#### EXERCISES
A – List the places where, according to the passage on the United Steelworkers, the union represents workers.
B – Continue the passage on the United Steelworkers from where it stops.

#### DOCUMENT PASSAGE
The United Steel, Paper and Forestry, Rubber, Manufacturing, Energy, Allied Industrial and Service Workers International Union, commonly known as the United Steelworkers (USW), is a general trade union with members across North America. Headquartered in Pittsburgh, the United Steelworkers represents workers in Canada, the Caribbean, and the United States. The United Steelworkers represent workers in a diverse range of industries, including primary and fabricated metals, paper, chemicals, glass, rubber, heavy-duty conveyor belting, tires, transportation, utilities, container industries, pharmaceuticals, call centers and health care.

The United Steelworkers is currently affiliated with the AFL–CIO in the United States and the Canadian Labour Congress (CLC) in Canada as well as several international union federations. On July 2, 2008, the United Steelworkers signed an agreement to merge with the United Kingdom and Ireland–based union Unite to form a new global union entity called Workers Uniting.

The current International President of the United Steelworkers is Tom Conway, who was installed as President after the retirement of Leo Gerard.

[Records excerpted from a collection]
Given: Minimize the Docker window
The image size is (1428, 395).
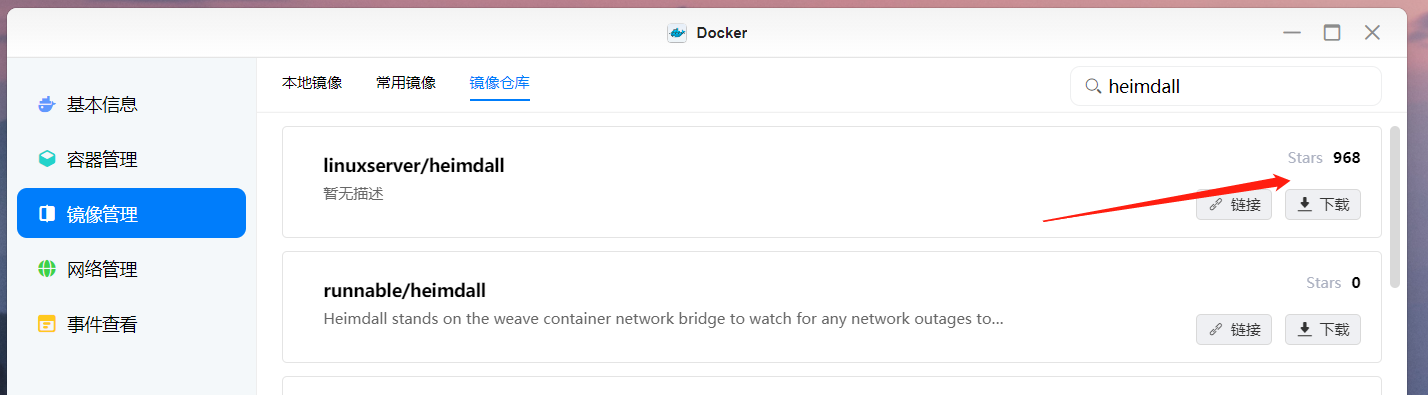Looking at the screenshot, I should 1293,33.
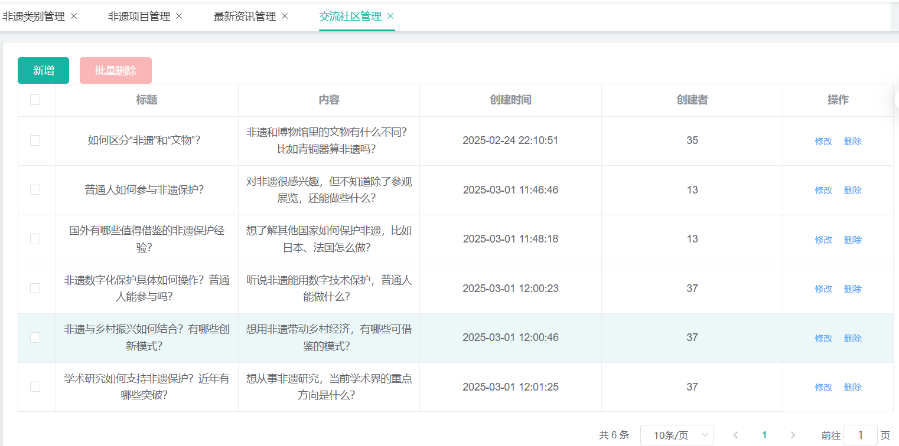The width and height of the screenshot is (899, 446).
Task: Click 删除 for 非遗与乡村振兴 row
Action: pyautogui.click(x=852, y=338)
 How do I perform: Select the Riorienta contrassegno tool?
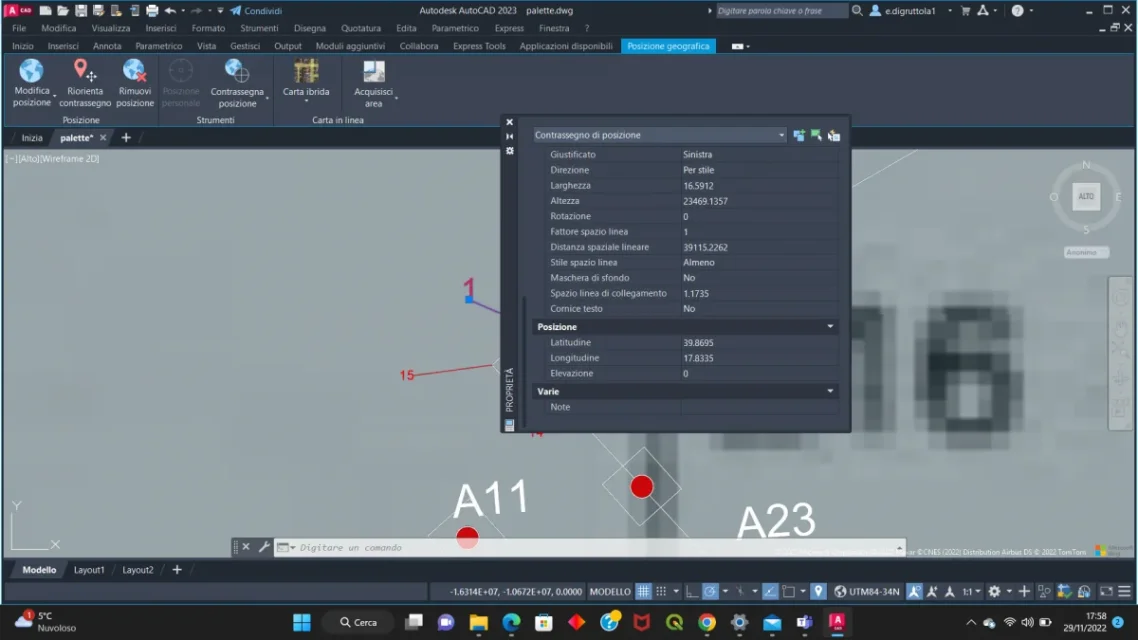pyautogui.click(x=85, y=71)
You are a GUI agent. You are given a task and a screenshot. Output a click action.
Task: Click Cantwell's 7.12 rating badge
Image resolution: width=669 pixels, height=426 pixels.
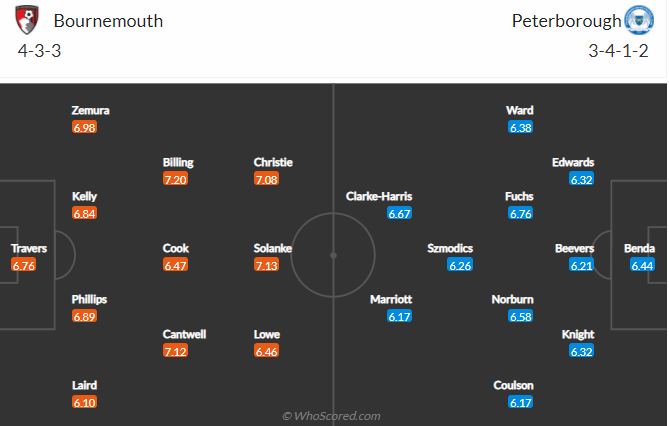(x=176, y=351)
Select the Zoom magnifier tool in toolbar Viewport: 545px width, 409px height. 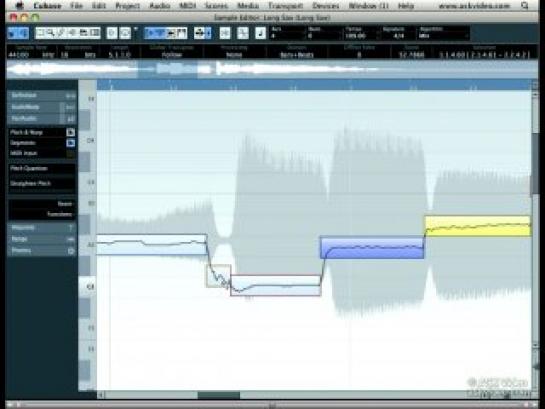[x=50, y=33]
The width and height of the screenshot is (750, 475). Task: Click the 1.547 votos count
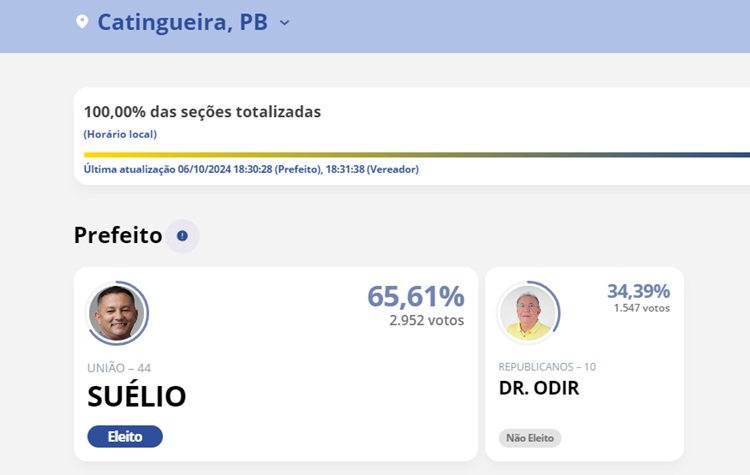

#### ANSWERS BY ITEM NUMBER
A – Canada, the Caribbean, and the United States.

B –
Rank-and-file members, as well as representatives, of the United Steelworkers refer to themselves, and are most often referred to, as Steelworkers. The use of the capitalized single word Steelworker or Steelworkers, as opposed to the lowercase two-worded steel worker or steel workers, is also an identifier of those who are part of, or affiliated with, the United Steelworkers International Union rather than being general non-union workers within the steel industry. This distinction is important in North America wherein a vast majority of the steel industry is unionized. For example, some of the most recognizable and largest companies in the business such as United States Steel (USS) and Cleveland-Cliffs, with their combined hourly workforces at facilities in North America being Steelworkers and represented by the USW, including the largest facilities on the continent, like US Steel's Gary Works in Gary, Indiana, Cleveland-Cliffs's Burns Harbor in Burns Harbor, Indiana, Indiana Harbor East and West in Northwest Indiana, and Cleveland Plant in Cleveland, Ohio, all of which are situated on the Great Lakes freshwater system. On the other hand, some steel companies, usually at facilities known as "mini-mills", like Nucor Steel and its facility in Crawfordsville, Indiana, are non-union shops not represented by the United Steelworkers.

Origins and history

The USW was established May 22, 1942, in Cleveland, Ohio, through the Congress of Industrial Organizations (CIO) by a convention of representatives from the Amalgamated Association of Iron, Steel, and Tin Workers and the Steel Workers Organizing Committee, after almost six years of divisive struggles to create a new union of steelworkers. The drive to create this union included such violent incidents as the infamous Memorial Day, 1937, when Chicago policemen supporting the rival American Federation of Labor (AFL) fired on workers outside a Republic Steel mill and killed 10 men.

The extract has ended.